::: MATERIAL FOR THIS EXERCISE :::

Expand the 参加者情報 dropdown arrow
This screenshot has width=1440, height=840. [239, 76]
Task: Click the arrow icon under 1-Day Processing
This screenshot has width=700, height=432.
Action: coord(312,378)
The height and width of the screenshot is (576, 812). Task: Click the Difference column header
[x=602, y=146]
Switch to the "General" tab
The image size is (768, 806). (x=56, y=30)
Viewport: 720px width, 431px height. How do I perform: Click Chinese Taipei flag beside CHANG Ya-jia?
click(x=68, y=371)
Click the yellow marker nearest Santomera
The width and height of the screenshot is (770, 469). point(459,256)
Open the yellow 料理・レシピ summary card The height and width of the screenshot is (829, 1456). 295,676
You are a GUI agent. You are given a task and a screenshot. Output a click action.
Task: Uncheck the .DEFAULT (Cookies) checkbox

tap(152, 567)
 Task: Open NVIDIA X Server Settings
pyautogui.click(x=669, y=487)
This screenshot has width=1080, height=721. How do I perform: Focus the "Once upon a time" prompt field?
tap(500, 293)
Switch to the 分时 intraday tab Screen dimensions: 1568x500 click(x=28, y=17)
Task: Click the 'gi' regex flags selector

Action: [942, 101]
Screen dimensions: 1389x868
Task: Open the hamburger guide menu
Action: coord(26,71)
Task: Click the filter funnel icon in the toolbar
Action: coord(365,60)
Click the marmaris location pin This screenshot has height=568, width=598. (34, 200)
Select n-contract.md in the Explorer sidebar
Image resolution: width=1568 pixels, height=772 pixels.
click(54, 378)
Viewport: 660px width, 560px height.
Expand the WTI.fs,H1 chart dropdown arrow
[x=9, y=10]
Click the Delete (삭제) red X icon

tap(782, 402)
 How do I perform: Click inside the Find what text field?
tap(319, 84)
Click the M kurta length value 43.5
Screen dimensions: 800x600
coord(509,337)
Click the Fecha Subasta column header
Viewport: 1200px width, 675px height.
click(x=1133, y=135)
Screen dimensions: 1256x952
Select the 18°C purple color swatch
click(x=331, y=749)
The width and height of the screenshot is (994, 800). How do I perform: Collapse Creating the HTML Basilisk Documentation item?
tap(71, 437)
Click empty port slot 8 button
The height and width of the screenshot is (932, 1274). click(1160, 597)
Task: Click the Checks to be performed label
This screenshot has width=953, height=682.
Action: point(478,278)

:::

TASK PROMPT: Rewrite every line of the material above as a numbered list, omitting any blank lines.

SOLUTION TO THIS EXERCISE:
1. Expand the 参加者情報 dropdown arrow
2. This screenshot has width=1440, height=840. [239, 76]
3. Task: Click the arrow icon under 1-Day Processing
4. This screenshot has width=700, height=432.
5. Action: coord(312,378)
6. The height and width of the screenshot is (576, 812). Task: Click the Difference column header
7. [x=602, y=146]
8. Switch to the "General" tab
9. The image size is (768, 806). (x=56, y=30)
10. Viewport: 720px width, 431px height. How do I perform: Click Chinese Taipei flag beside CHANG Ya-jia?
11. click(x=68, y=371)
12. Click the yellow marker nearest Santomera
13. The width and height of the screenshot is (770, 469). point(459,256)
14. Open the yellow 料理・レシピ summary card The height and width of the screenshot is (829, 1456). 295,676
15. You are a GUI agent. You are given a task and a screenshot. Output a click action.
16. Task: Uncheck the .DEFAULT (Cookies) checkbox
17. tap(152, 567)
18.  Task: Open NVIDIA X Server Settings
19. pyautogui.click(x=669, y=487)
20. This screenshot has width=1080, height=721. How do I perform: Focus the "Once upon a time" prompt field?
21. tap(500, 293)
22. Switch to the 分时 intraday tab Screen dimensions: 1568x500 click(x=28, y=17)
23. Task: Click the 'gi' regex flags selector
24. Action: [942, 101]
25. Screen dimensions: 1389x868
26. Task: Open the hamburger guide menu
27. Action: coord(26,71)
28. Task: Click the filter funnel icon in the toolbar
29. Action: coord(365,60)
30. Click the marmaris location pin This screenshot has height=568, width=598. (34, 200)
31. Select n-contract.md in the Explorer sidebar
32. Image resolution: width=1568 pixels, height=772 pixels.
33. click(54, 378)
34. Viewport: 660px width, 560px height.
35. Expand the WTI.fs,H1 chart dropdown arrow
36. [x=9, y=10]
37. Click the Delete (삭제) red X icon
38. tap(782, 402)
39.  How do I perform: Click inside the Find what text field?
40. tap(319, 84)
41. Click the M kurta length value 43.5
42. Screen dimensions: 800x600
43. coord(509,337)
44. Click the Fecha Subasta column header
45. Viewport: 1200px width, 675px height.
46. click(x=1133, y=135)
47. Screen dimensions: 1256x952
48. Select the 18°C purple color swatch
49. click(x=331, y=749)
50. The width and height of the screenshot is (994, 800). How do I perform: Collapse Creating the HTML Basilisk Documentation item?
51. tap(71, 437)
52. Click empty port slot 8 button
53. The height and width of the screenshot is (932, 1274). click(1160, 597)
54. Task: Click the Checks to be performed label
55. This screenshot has width=953, height=682.
56. Action: point(478,278)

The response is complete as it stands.